THE TASK — Show each line below that contains the string "Viewport". The match is case-sensitive.

GIVEN ENTRIES —
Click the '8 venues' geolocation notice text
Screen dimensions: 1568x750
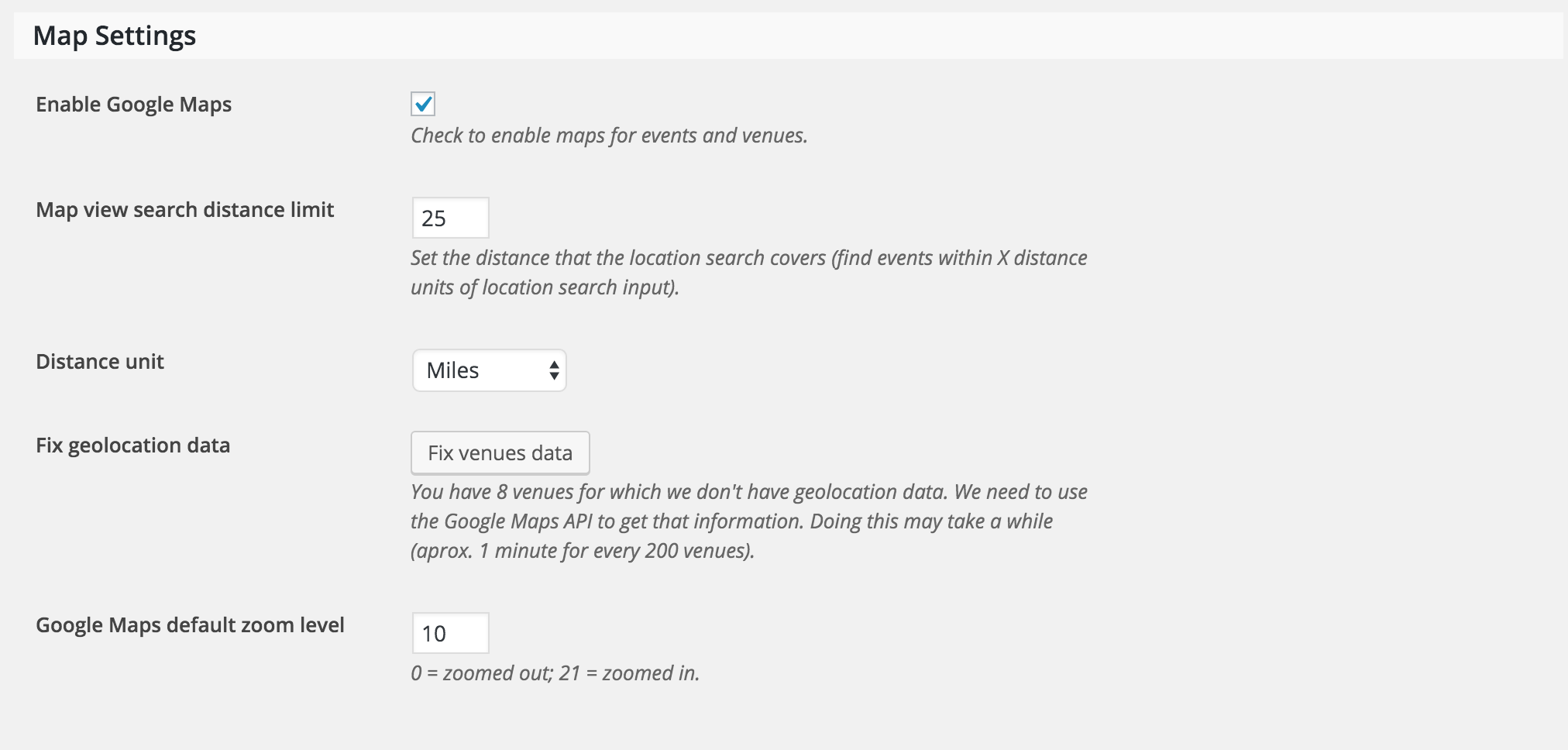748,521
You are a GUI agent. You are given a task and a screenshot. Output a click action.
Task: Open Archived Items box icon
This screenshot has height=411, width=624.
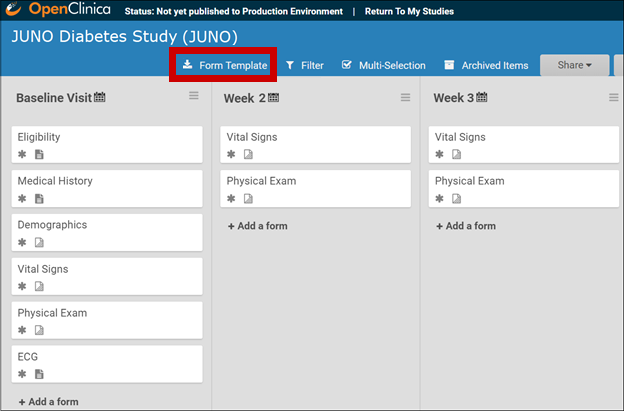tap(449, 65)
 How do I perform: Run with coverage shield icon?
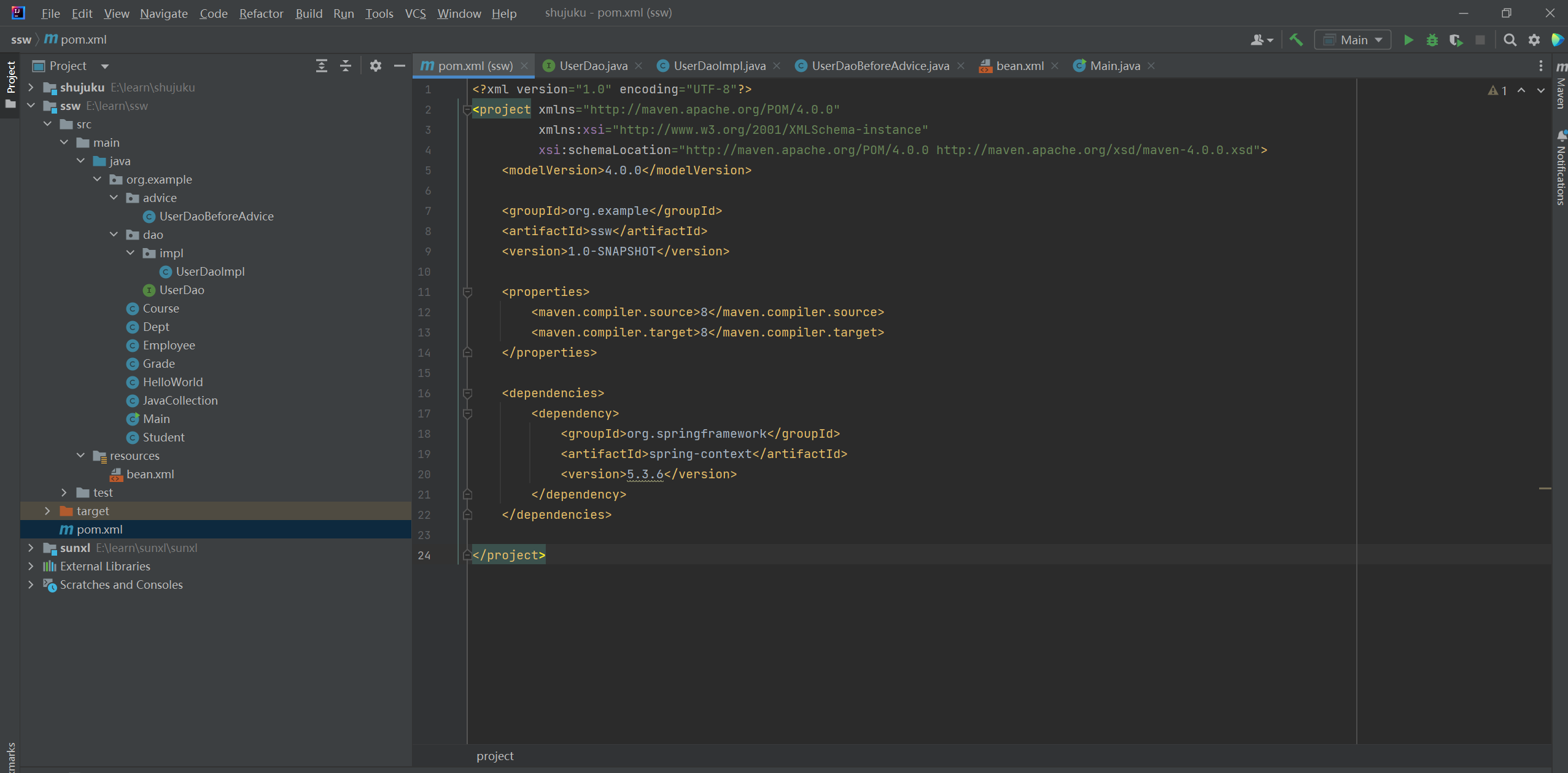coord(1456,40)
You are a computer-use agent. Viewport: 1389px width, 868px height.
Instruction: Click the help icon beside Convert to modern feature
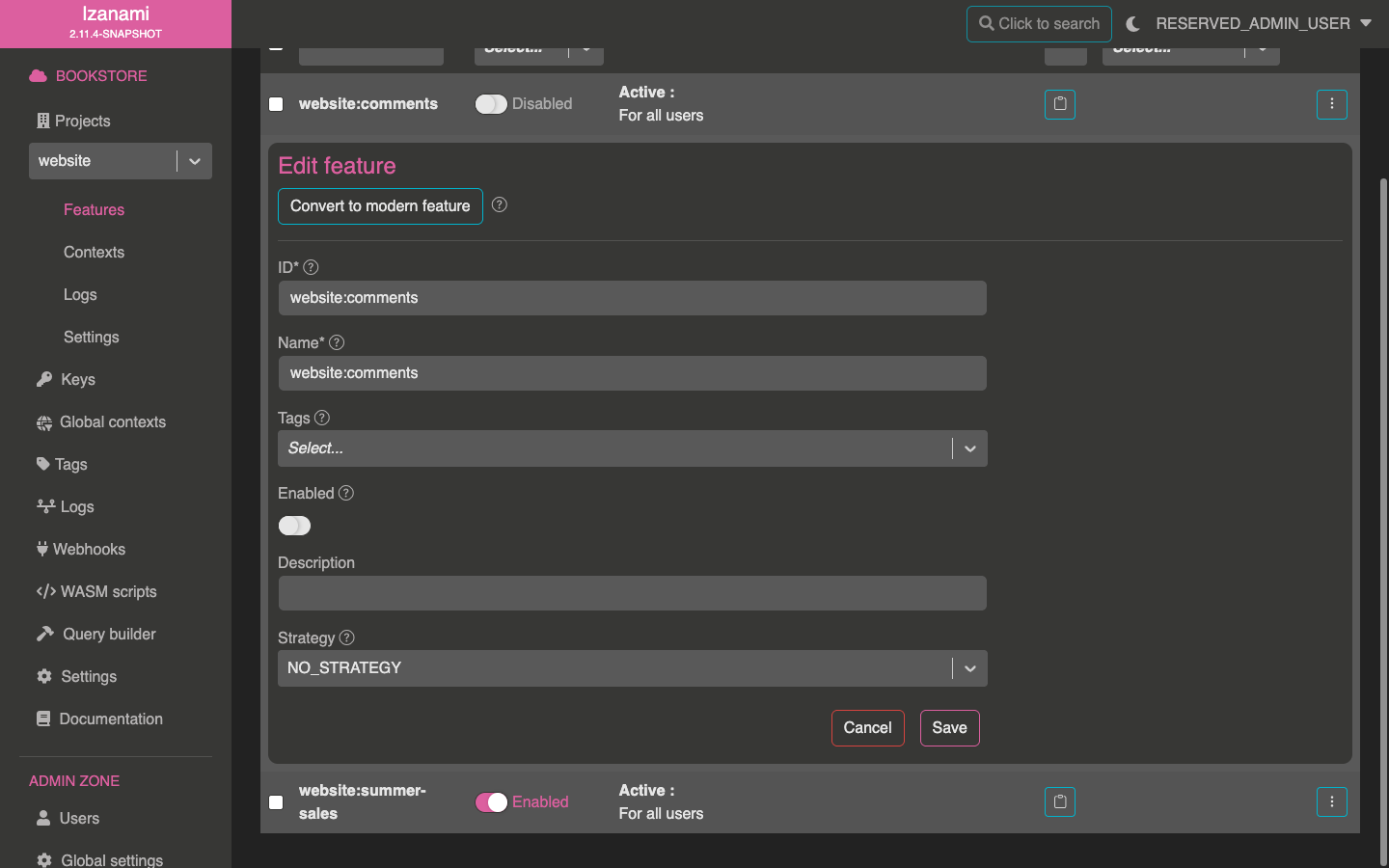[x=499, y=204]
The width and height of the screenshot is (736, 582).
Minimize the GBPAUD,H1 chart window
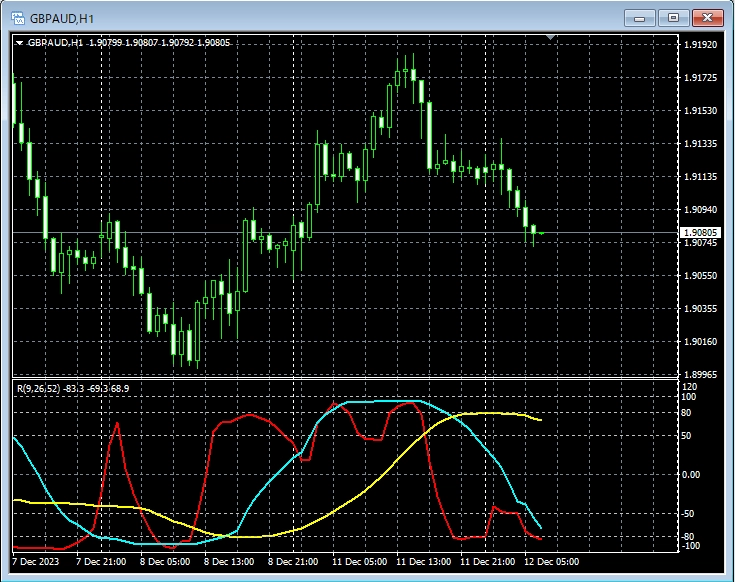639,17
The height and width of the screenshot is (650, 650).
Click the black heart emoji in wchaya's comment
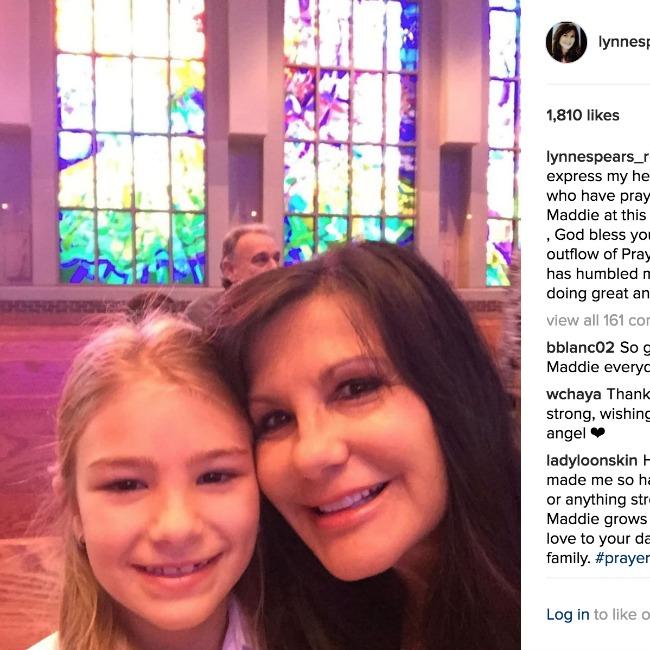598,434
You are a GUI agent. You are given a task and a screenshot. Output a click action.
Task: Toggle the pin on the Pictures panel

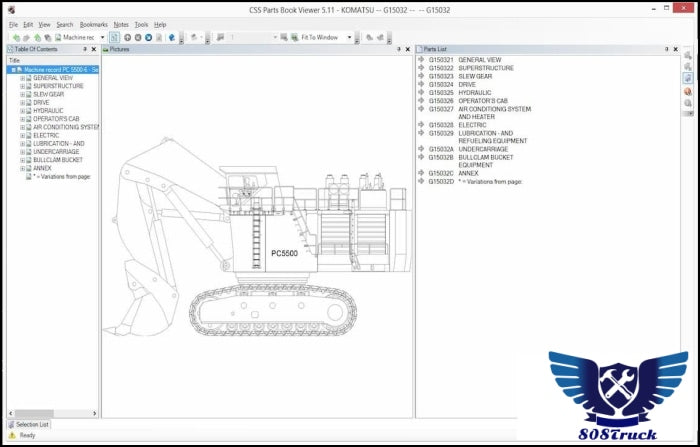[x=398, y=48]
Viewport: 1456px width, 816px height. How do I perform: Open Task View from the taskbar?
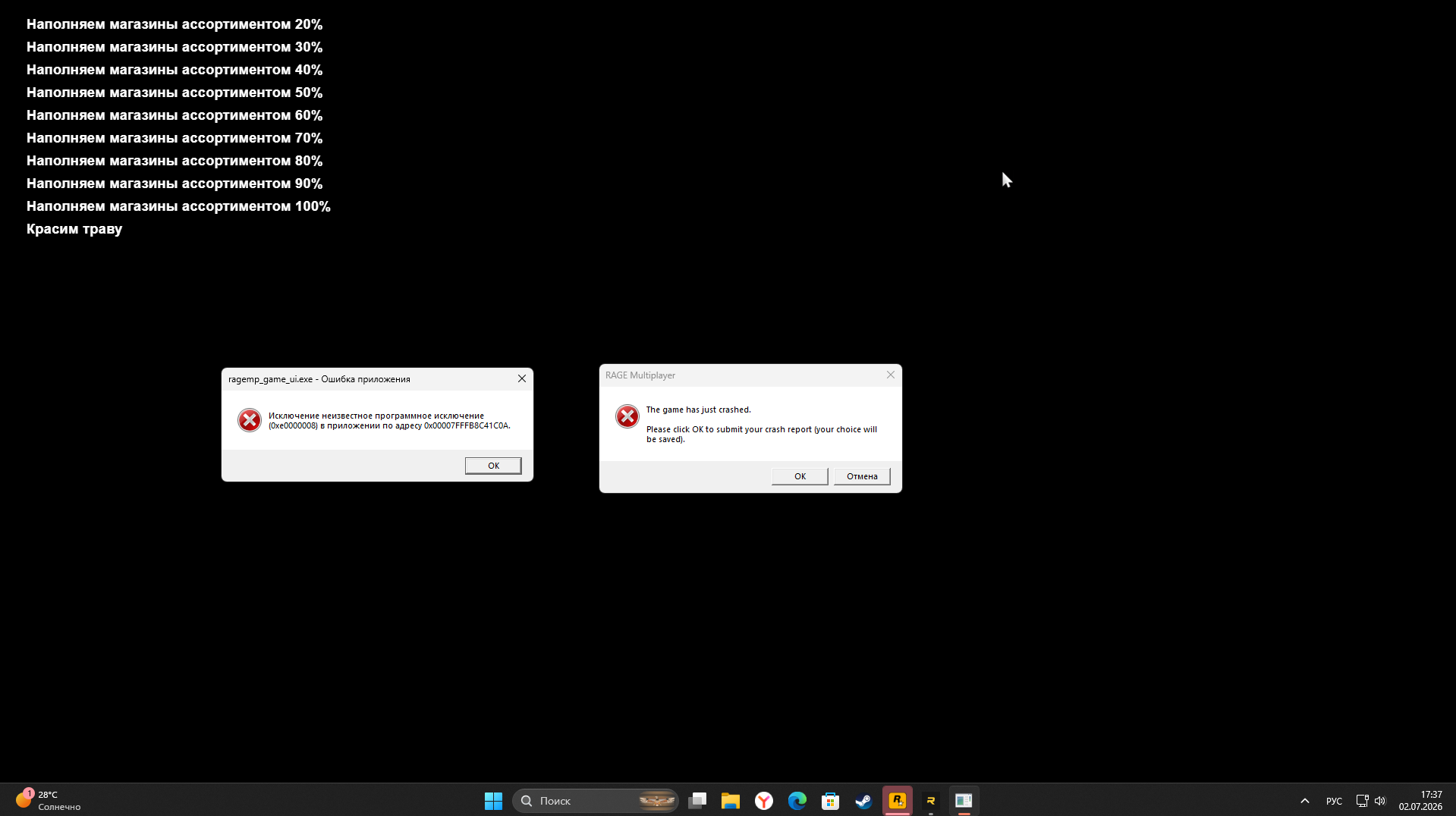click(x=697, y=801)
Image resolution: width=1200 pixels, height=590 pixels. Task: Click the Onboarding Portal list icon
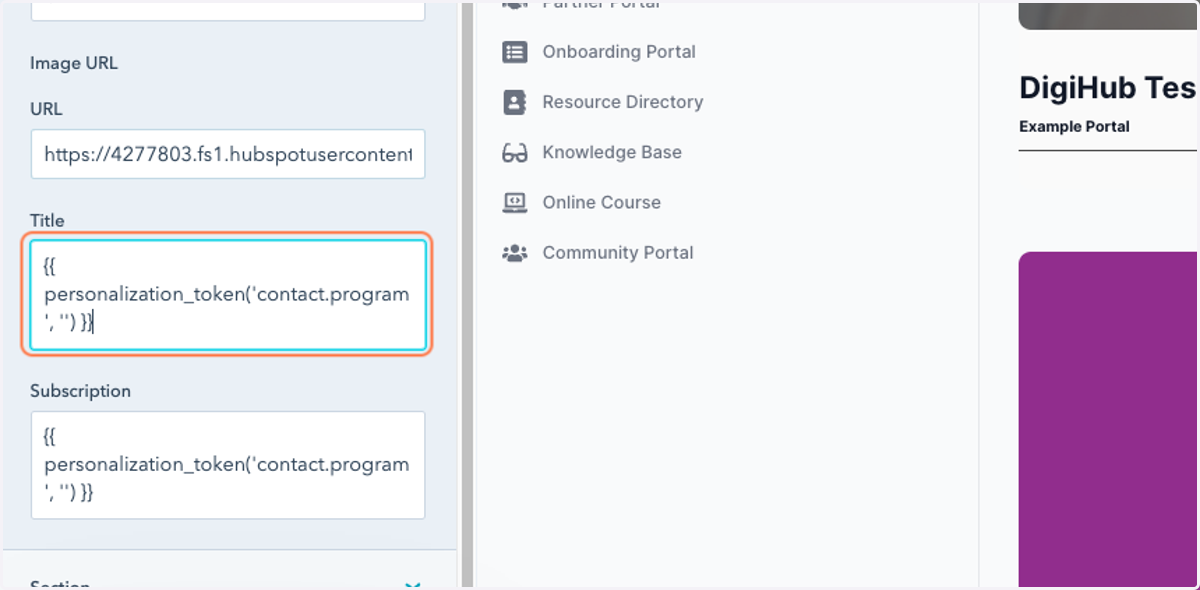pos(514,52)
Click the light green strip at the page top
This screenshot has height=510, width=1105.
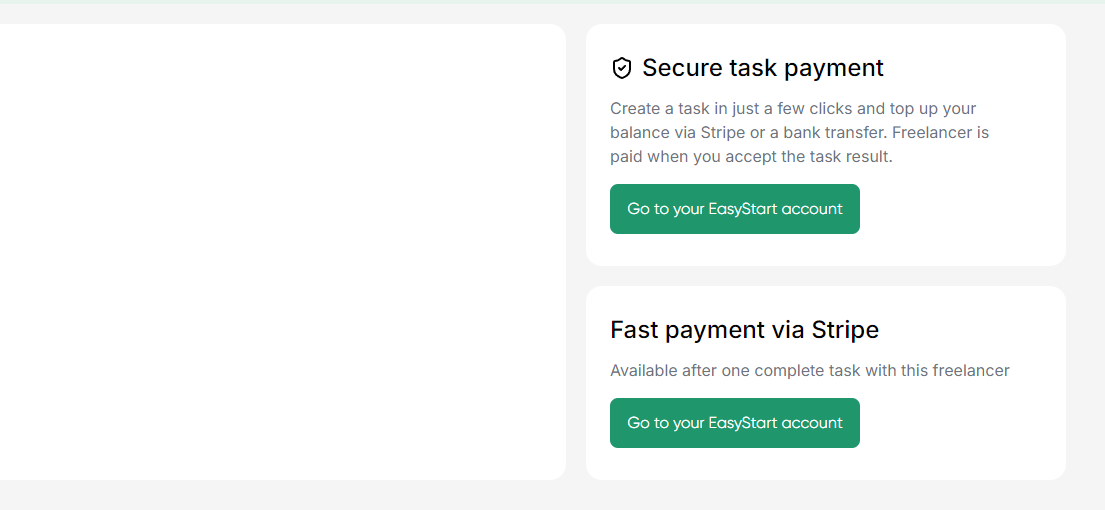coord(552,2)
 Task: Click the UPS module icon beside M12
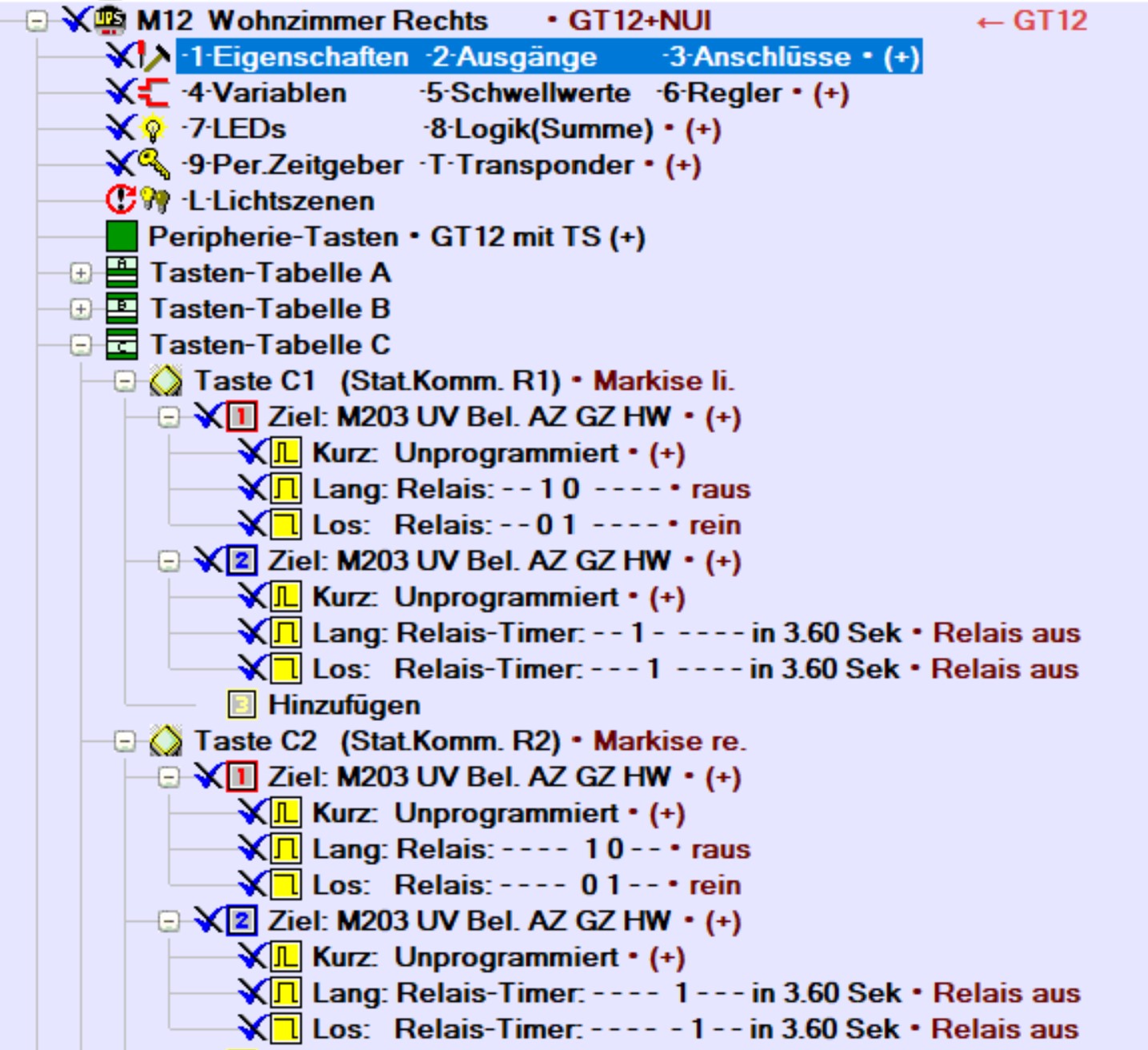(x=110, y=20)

WRITTEN SOLUTION —
You are a computer-use agent. Viewport: 1389px width, 868px height.
Viewport: 1456px width, 816px height. How do I perform: Open Task View from the taskbar?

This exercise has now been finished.